Bob Colwell on Quora in 2023

Intel’s Pentium 4 had our own internal version of x86–64. But you could not use it: we were forced to “fuse it off”, meaning that even though the functionality was in there, it could not be exercised by a user. This was a marketing decision by Intel — they believed, probably rightly, that bringing out a new 64-bit feature in the x86 would be perceived as betting against their own native-64-bit Itanium, and might well severely damage Itanium’s chances. I was told, not once, but twice, that if I “didn’t stop yammering about the need to go 64-bits in x86 I’d be fired on the spot” and was directly ordered to take out that 64-bit stuff. I decided to split the difference, by leaving in the gates but fusing off the functionality. That way, if I was right about Itanium and what AMD would do, Intel could very quickly get back in the game with x86. As far as I’m concerned, that’s exactly what did happen.

This phrasing I highlighted suggests that Intel corporate management was (early on at least) solidly opposed to any 64-bit extension to x86.
(At that point, presumably in the late '90s before the first P4 release in Nov 2000, so well after the P7 project Eugene Styer's answer mentioned, cancelled in 1994 to focus on IA-64 as the 64-bit future.)

ROWS:
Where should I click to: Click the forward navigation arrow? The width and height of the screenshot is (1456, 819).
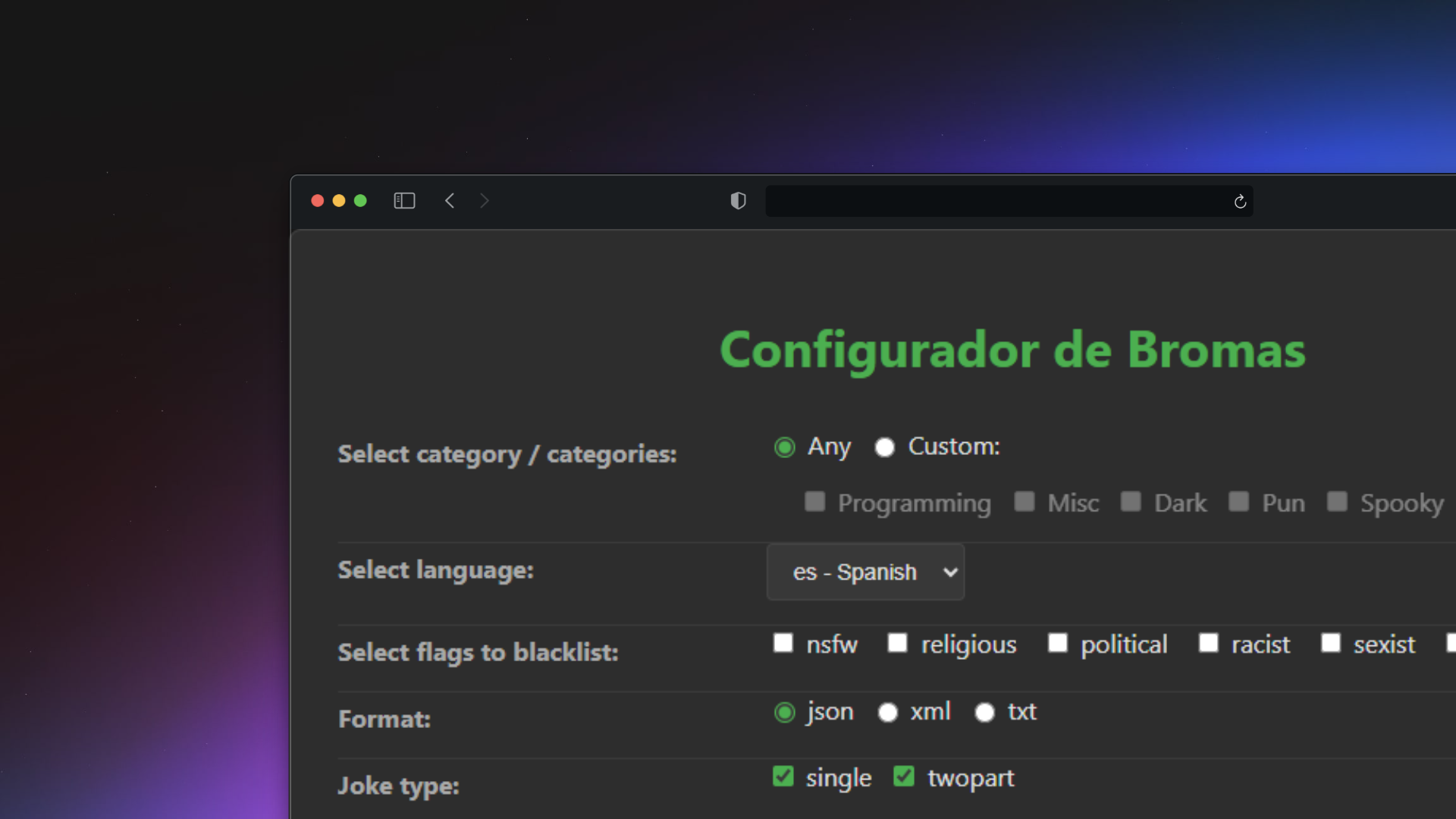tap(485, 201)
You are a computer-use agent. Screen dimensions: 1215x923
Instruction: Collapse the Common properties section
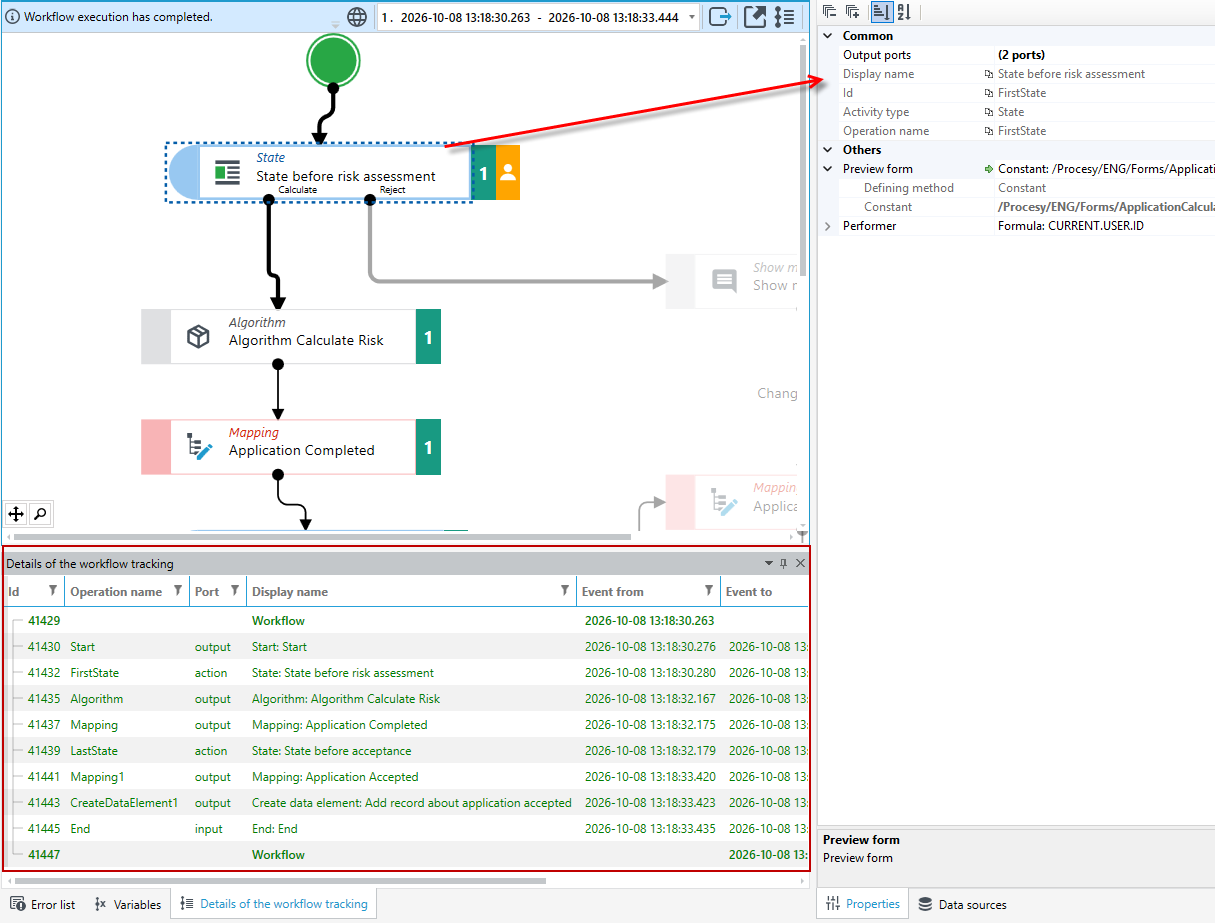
--
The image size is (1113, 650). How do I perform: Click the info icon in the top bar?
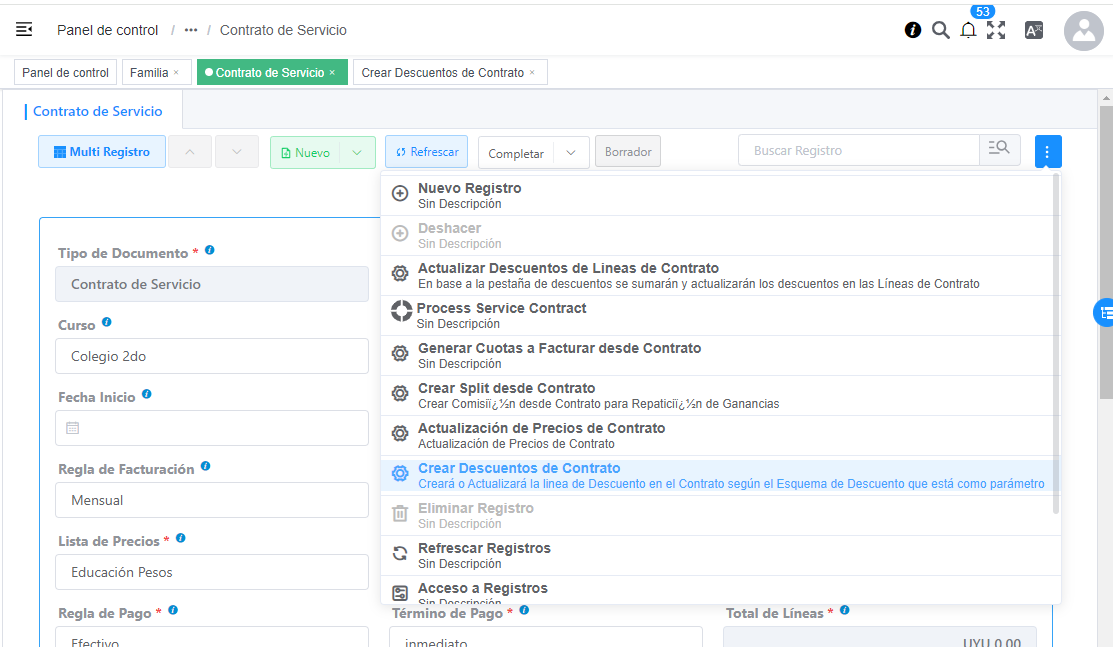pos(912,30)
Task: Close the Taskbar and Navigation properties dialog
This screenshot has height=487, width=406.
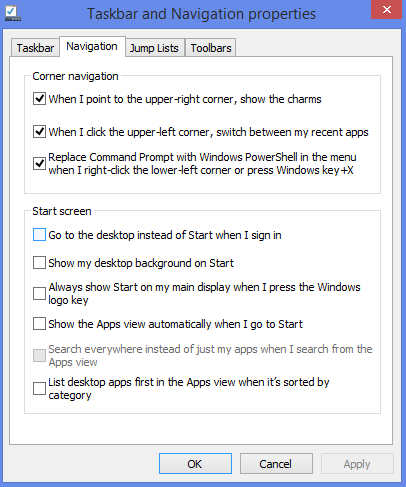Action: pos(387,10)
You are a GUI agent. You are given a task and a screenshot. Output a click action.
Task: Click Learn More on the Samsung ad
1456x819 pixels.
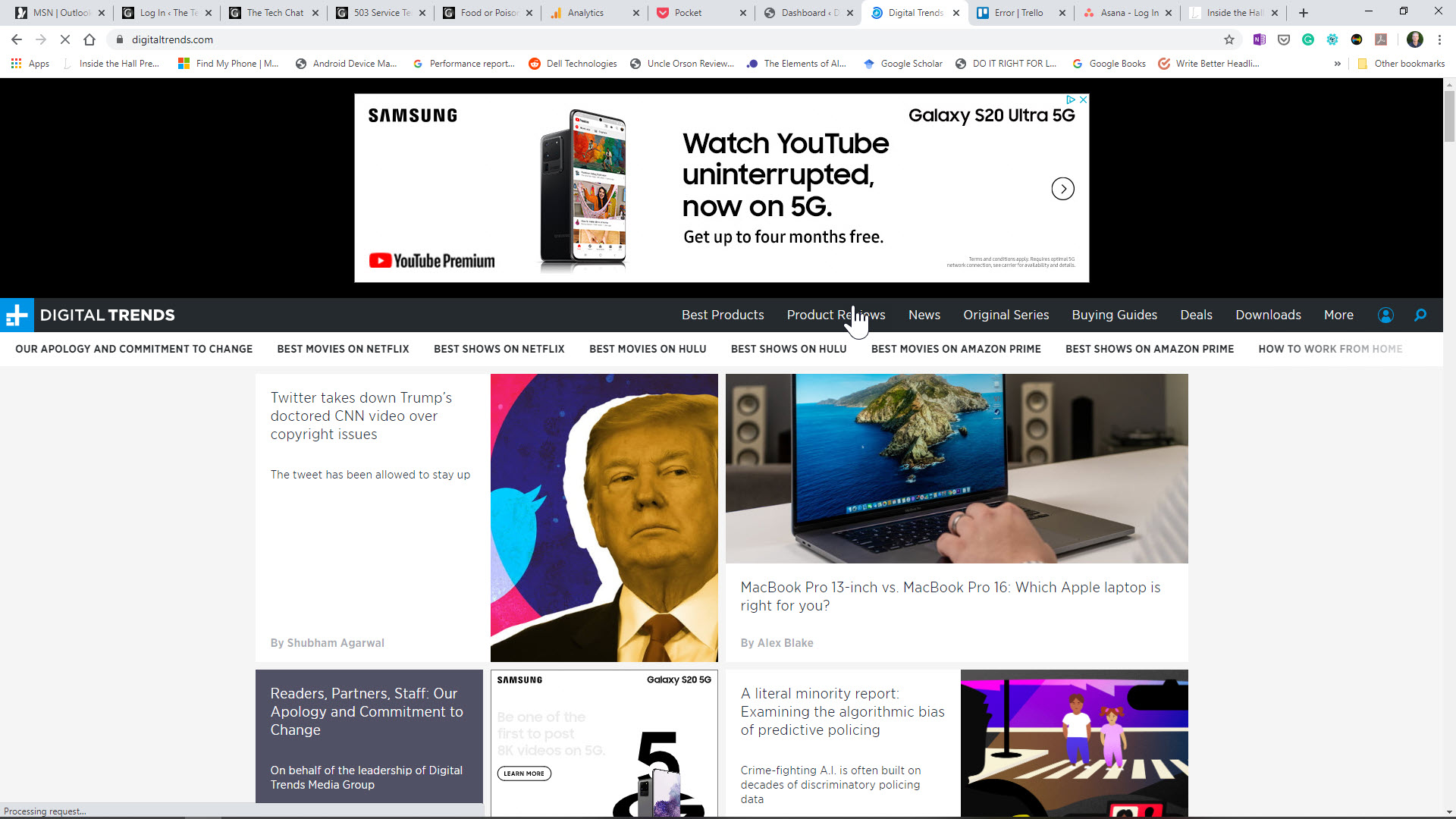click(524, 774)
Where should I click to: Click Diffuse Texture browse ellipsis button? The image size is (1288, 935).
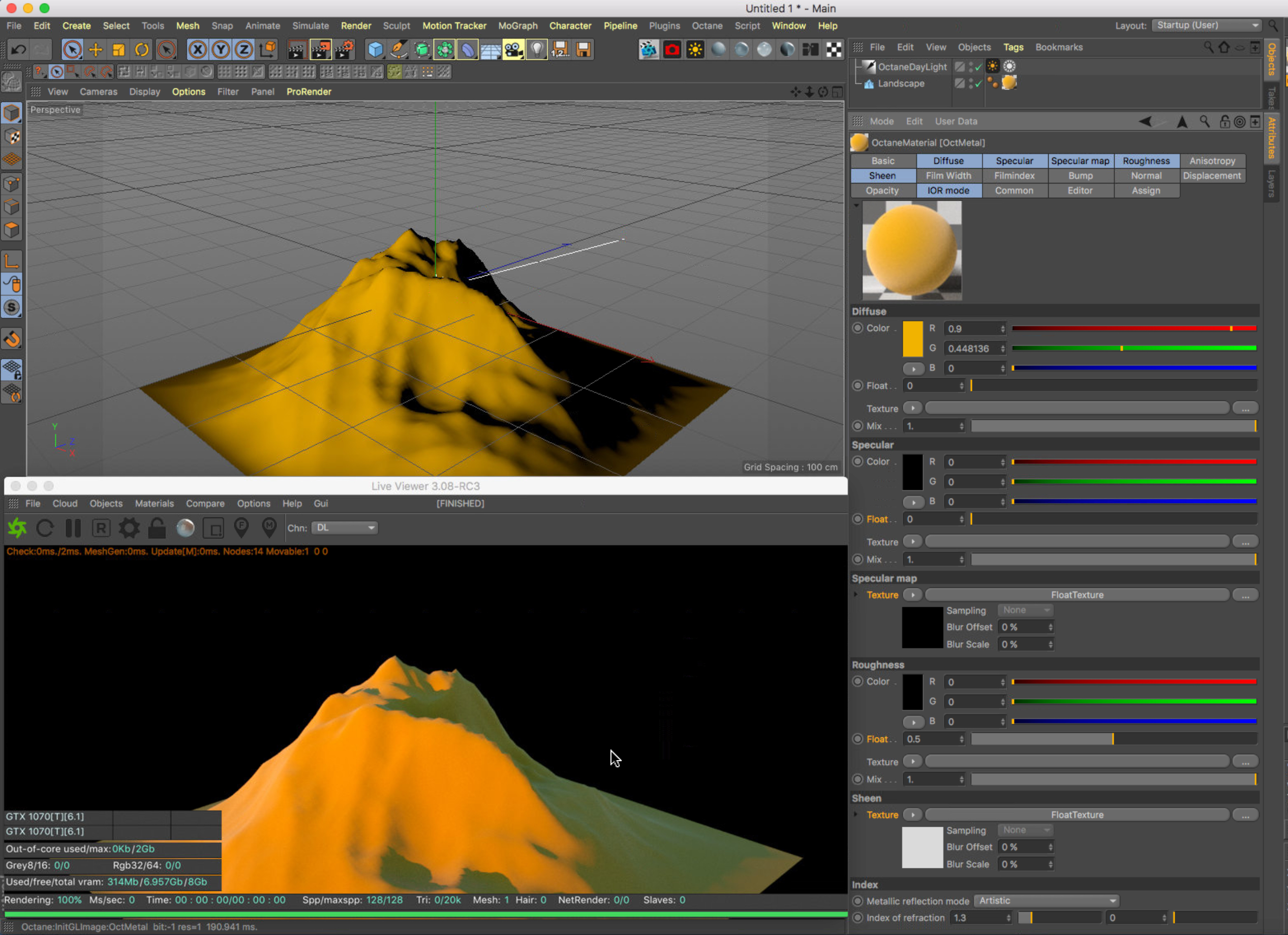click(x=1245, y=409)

INSTRUCTIONS:
a - Output the rows from the line containing "You are a computer-use" up to and including the line containing "Instruction: Collapse the" as a JSON list of strings, one string per line, with blank lines left out.
b - Write what comes next in the piece about Intel's fused-off 64-bit support in the Pentium 4, starting right after its last sentence.

ANSWERS TO EACH TASK:
a -
[
  "You are a computer-use agent. Screen dimensions: 1215x923",
  "Instruction: Collapse the Common properties section"
]

b -
A few news articles like https://www.techspot.com/news/105222-intel-could-have-beaten-amd-x86-64-transition.html have been reporting on this in the last couple days as AMD engineer Phil Park found it while researching x86-64 history and quoted it on twitter

Anyway, Bob Colwell retired from Intel in 2000, well before 90nm Prescott / Nocona in 2004 was the first Intel 64 CPU. It takes a long time to get a CPU design from initial development to tape-out + release, but presumably he was talking about Willamette or at the latest Northwood (released 2002).

Initial Prescott steppings shipped with 64-bit support disabled for some reason. I don't think this is what Bob was talking about, though, since this was after AMD's x86-64 CPUs came to market and were eating their lunch. Nocona is the Xeon version of Prescott, and Intel loves to only enable some features in the same silicon when it's sold as a more expensive Xeon (server/workstation) instead of a less expensive client (desktop/laptop) CPU.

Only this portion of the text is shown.